Mathematics

Corresponding Member of the Academy of Sciences of the USSR A. D. Aleksandrov

SOME ESTIMATES CONCERNING THE DIRICHLET PROBLEM

1. Consider, in a bounded domain \(G\) of variation of \(n\) variables \(x_i\), the quasilinear equation

\[ \sum a_{ik} u_{ik}=\varphi . \tag{1} \]

It is assumed that the matrix \(\|a_{ik}\|\) has no negative eigenvalues (at least, only such solutions \(u\) are considered for which this is so). Further, \(X\) denotes a point of the domain \(G\), and \(D\) a domain contained in \(G\) together with its closure.

The solutions \(u(X)\) under consideration are assumed to be continuous and to satisfy one of the following conditions:

(I) \(u\) has generalized second derivatives in the sense of S. L. Sobolev, summable with the \(n\)-th power in every \(D\).

(II) \(u\) is twice differentiable.

1. Let \(L\) be an \(m\)-dimensional plane passing through the origin of coordinates \(O\), and let \(T\) be some \((n-1)\)-dimensional plane not passing through \(O\) and intersecting \(L\). Rotating \(L\) about \(O\) so that the intersection \(LT\) sweeps out \(T\) one-to-one, we obtain an \((n-m)\)-dimensional set of planes \(L\), which we shall call a bundle. In the bundle there is naturally defined an \((n-m)\)-dimensional measure of the set of planes \(L\).

Further, denote by \(a_L\) the principal minor of the matrix \(\|a_{ik}\|\) corresponding to the indices \(1,\ldots,m\), if the axes \(x_1,\ldots,x_m\) are placed in the plane \(L\) by a rotation of all the axes.

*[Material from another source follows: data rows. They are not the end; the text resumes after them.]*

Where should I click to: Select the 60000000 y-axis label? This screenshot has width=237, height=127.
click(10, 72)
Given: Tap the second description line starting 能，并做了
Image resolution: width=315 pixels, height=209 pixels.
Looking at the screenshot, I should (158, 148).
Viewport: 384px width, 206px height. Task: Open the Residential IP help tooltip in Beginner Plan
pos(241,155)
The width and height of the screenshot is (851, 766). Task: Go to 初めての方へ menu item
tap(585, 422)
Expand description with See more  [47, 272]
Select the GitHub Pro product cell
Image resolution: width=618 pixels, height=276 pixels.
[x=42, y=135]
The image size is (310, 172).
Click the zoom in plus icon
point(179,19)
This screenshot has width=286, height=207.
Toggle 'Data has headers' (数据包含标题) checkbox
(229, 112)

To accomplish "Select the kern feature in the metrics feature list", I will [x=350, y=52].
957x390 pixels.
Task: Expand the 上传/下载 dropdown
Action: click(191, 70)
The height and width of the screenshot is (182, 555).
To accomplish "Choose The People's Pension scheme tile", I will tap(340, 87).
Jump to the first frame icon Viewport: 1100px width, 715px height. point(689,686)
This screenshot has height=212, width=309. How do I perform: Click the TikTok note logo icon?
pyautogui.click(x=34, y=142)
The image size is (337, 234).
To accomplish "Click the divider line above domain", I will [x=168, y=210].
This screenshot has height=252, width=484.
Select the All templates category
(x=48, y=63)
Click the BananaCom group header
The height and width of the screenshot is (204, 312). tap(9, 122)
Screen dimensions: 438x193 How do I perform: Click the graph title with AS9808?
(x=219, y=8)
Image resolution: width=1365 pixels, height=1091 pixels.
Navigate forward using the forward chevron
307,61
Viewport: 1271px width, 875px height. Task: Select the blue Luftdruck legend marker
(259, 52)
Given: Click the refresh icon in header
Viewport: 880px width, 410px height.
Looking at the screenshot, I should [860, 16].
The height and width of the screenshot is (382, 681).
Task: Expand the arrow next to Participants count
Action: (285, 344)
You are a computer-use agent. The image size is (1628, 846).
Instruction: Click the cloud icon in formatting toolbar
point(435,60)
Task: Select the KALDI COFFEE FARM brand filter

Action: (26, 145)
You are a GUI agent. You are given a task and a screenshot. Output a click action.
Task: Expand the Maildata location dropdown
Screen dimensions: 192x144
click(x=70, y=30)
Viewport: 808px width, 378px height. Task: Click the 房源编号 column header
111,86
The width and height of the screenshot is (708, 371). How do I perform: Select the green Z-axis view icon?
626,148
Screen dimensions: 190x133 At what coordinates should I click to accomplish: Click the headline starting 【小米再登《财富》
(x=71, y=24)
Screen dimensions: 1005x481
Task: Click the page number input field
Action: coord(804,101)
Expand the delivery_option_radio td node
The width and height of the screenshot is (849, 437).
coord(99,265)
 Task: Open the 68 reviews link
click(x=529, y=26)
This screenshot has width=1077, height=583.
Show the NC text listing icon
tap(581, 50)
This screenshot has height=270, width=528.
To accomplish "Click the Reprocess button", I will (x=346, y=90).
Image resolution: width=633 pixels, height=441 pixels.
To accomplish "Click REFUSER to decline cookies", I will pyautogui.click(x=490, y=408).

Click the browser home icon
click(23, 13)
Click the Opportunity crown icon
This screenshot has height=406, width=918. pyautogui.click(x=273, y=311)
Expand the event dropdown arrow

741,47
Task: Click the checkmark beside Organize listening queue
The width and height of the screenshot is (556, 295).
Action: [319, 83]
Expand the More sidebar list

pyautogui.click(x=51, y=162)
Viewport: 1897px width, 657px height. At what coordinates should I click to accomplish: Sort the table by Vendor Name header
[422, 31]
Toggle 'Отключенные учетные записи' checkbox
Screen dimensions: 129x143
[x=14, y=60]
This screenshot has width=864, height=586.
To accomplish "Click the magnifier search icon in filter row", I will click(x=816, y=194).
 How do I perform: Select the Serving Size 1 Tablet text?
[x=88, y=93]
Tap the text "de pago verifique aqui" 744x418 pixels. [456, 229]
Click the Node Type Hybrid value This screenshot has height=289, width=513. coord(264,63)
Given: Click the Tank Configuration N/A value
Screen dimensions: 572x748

In all subsequent theorems the following is understood:

If solutions of equation (1) with condition (I) are meant, then the relations appearing in the theorem and depending on \(L\) are fulfilled for a set \(\{L\}\) having positive measure in some bundle.

If, however, solutions with condition (II) are meant, then it is sufficient to regard such relations as fulfilled for some one plane \(L\).

For each plane \(L\) the coordinate axes are rotated so that the axes \(x_1,\ldots,x_m\) are parallel to \(L\). The dimension \(m\) of the planes \(L\) is always arbitrary, \(1\le m\le n\). For \(m=n\), \(L\) reduces to the whole space, and the qualifications concerning the set \(\{L\}\) and the choice of axes drop out, while \(a_L=\operatorname{Det}\|a_{ik}\|\).

If \(U\) is the domain of variation of \(n\) variables \(y_1,\ldots,y_n\), then by

\[ \int_U f(y_1,\ldots,y_m)\,dy_1\cdots dy_m \]

we shall mean the integral over all values \((y_1,\ldots,y_m)\) that occur in \(U\).

1. All further results are based on the following lemma. Let \(\bar u(X)\) be the convex (concave) function “stretched over \(u(X)\) from below (from above),” i.e. the greatest (least) of the convex (concave) functions \(v(X)\le u(x)\) (\(v\ge u\)), \(X\in D\). Let \(\psi(D,u)\) be its normal image (for the definition see, for example, \((^1)\)). Under conditions (I) or (II) imposed on \(u\), \(\psi(D,u)\), up to a set of measure zero, is the set of points with coordinates \(\bar u_i(X)\), \(X\in D\).

Lemma. Suppose that for the given solution \(u(X)\) of equation (1) the inequality

\[ a_L^{-1/m}\varphi \leq P_L(x_1,\ldots,x_m)\,Q_L(u_1,\ldots,u_n), \tag{2} \]

where \(P_L,Q_L \geq 0\), is satisfied. Then for every \(D\) and for almost all \(L\) for which (2) holds,

\[ \int_D P_L^m\,dx_1\ldots dx_m \geq m^m \int_{\psi(D,u)} Q_L^{-m}(u_1,\ldots,u_m,0,\ldots,0)\,du_1\ldots du_m, \tag{3} \]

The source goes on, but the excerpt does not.